Lift sanctions for N-talks to resume: N Korea to US

The US must renounce its "hostile policy" for talks aimed at North Korea's nuclear disarmament to resume, Pyongyang said.

world Updated: Jan 09, 2006 09:10 IST

The United States must lift sanctions and renounce its "hostile policy" for talks aimed at North Korea's nuclear disarmament to resume, Pyongyang said on Monday.

"Under the present situation it is illogical to discuss with the US, the assailant, the issue of dismantling the nuclear deterrent built up by the DPRK for self-defence," North Korea's Foreign Ministry said in a statement carried by the official Korean Central News Agency.

DPRK refers to the Democratic People's Republic of Korea, the North's official name.

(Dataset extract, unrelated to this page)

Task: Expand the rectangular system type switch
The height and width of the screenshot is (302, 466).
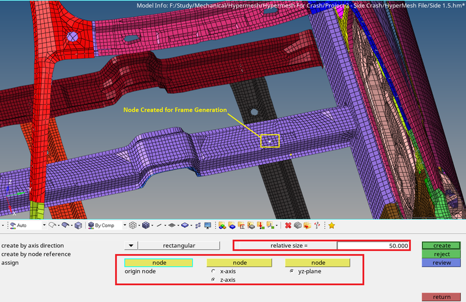Action: (x=131, y=246)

The statement by an unnamed Foreign Ministry spokesman is the latest in a series from the tightly controlled country -- and comes from the highest-ranking source -- that suggests the nuclear negotiation process is unlikely to move forward anytime soon.

"The financial sanctions against the DPRK are an issue directly related to the six-party talks," the statement said, referring to negotiations with China, Japan, Russia, South Korea and the United States that began in 2003.

"This is quite understandable to anyone, if he has elementary thinking ability," it said. "It is only the United States that pretends not to know about this."

Washington says the sanctions are separate from the nuclear negotiations. North Korea denies the US allegations of wrongdoing and says US emphasis on the nuclear issue and on human rights abuses in the North show that the United States wants to the North's regime overthrown.

"The key to solving the issue is for the US to renounce its hostile policy towards the DPRK and opt for coexistence with the latter," the statement said.

"The US should lift the sanctions ... if it is truly interested in the denuclearisation of the Korean Peninsula and hopes for the progress of the talks."

In September, Washington slapped sanctions on a Macau-based bank, alleging it helped the North distribute counterfeit currency and engage in other illicit activities.

The next month, the US sanctioned eight North Korean companies it claimed were fronts for proliferating weapons of mass destruction.

In what was hailed as a major breakthrough, the North pledged in September at the nuclear talks in Beijing to give up its atomic programs in return for aid and security assurances. But the communist country immediately placed new conditions on its disarmament, such as demanding nuclear reactors for power generation.

The US called them unacceptable, and no further progress has been made.

The last session of the talks recessed in November. Negotiators agreed to meet again, but did not set a date.